Reasons Why Coding And Makerspaces Are Perhaps Not So Great

Coding requires teachers and students to have some experience with tech and programming. Those who do not get it might become frustrated. Coding also requires enough devices and it may be difficult to integrate it into the curriculum.

Makerspaces may not be great for students who need direct instructions to learn. Those who have difficulty with open-ended learning may struggle. Students and teachers who do not do well with mess or noise might not like the idea of Makerspaces. Of course, some supplies and be cheap, but it takes time and money to build a space with a variety of materials.

Final Thoughts

This group presentation has made me want to plan coding activities, stem challenges… and maybe ask my administration about a Makerspace… In the next couple of months, I would like to integrate more coding ( even if it’s just for my fast finishers). I am always hoping to find more fun and engaging activities to do with my students (it’s trying to find a way to tie it to the curriculum that I struggle with!)

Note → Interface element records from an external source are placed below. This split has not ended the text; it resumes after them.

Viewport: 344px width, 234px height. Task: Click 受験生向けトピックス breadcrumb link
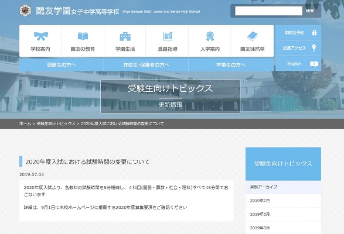coord(56,123)
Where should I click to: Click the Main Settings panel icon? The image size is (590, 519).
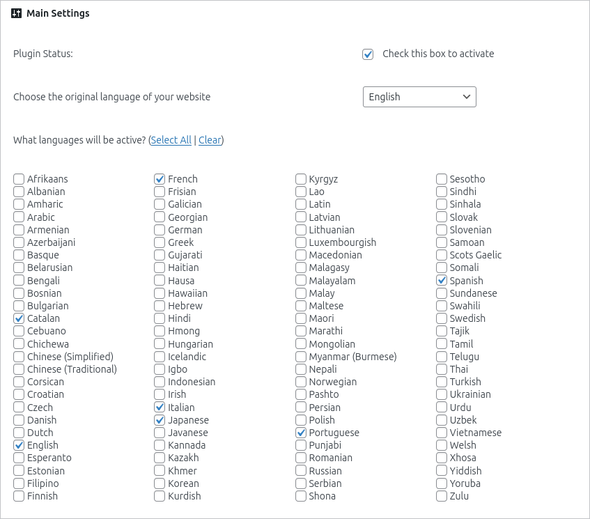[x=15, y=13]
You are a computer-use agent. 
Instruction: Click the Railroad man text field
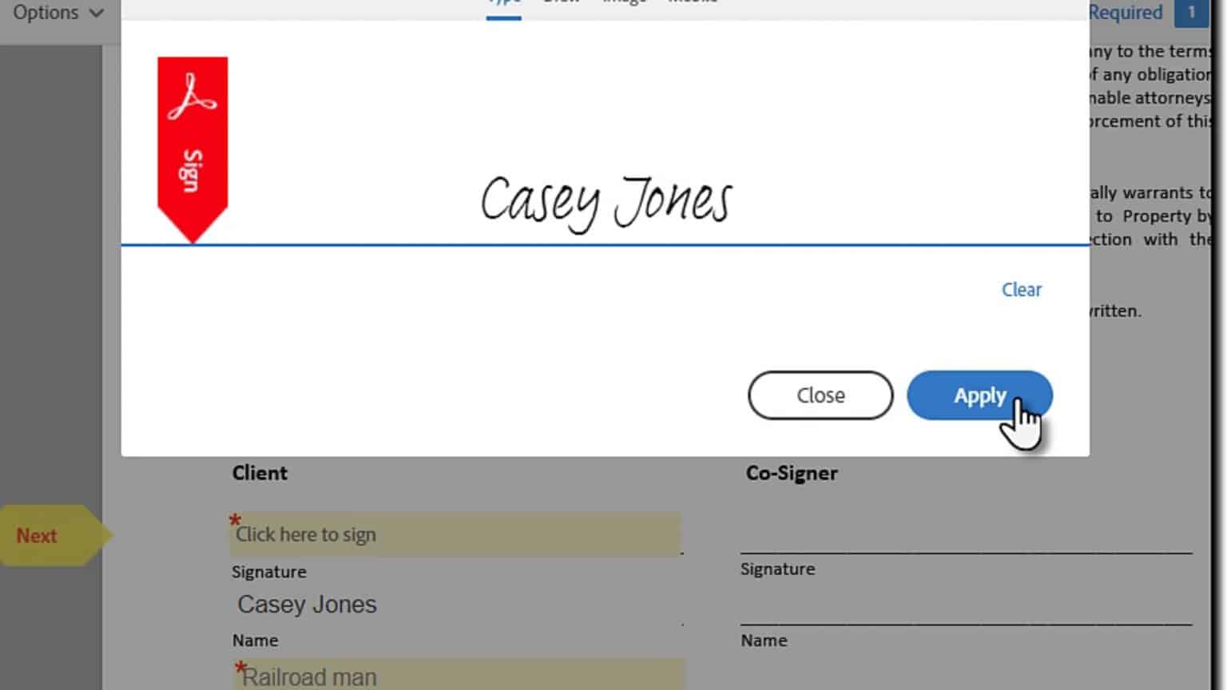pyautogui.click(x=459, y=676)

How do you incorporate Coding, Makerspaces, and stem challenges into your classroom/lessons that allow you to hit outcomes?

Thanks for reading!


One thought on “Coding and MakerSpaces

  1. The first time I did any meaningful integration of coding into my mathematics class was during a lesson on functions. One of the students asked the classic question “When are we going to ever use this?” I had just finished a SaskPolytech certificate in web design and it included some Java script courses, so I turned on my projector and built a rudimentary website in notepad and started writing some hastily put together code to show her some applications. I thought it wasn’t going to go anywhere, but the same student started coming up to my desk during work time and wanted to see more HTML, CSS, and coding. Later on they went to Campus Regina Public and took computer science. I think this was the first time that I actually had extremely concrete examples of how pure mathematics was directly applicable in a day to day context. Now when we introduce functions I always show a little bit of coding, even if students aren’t interested in it they should have an appreciation of how it underpins many of their favourite sites, apps, and games.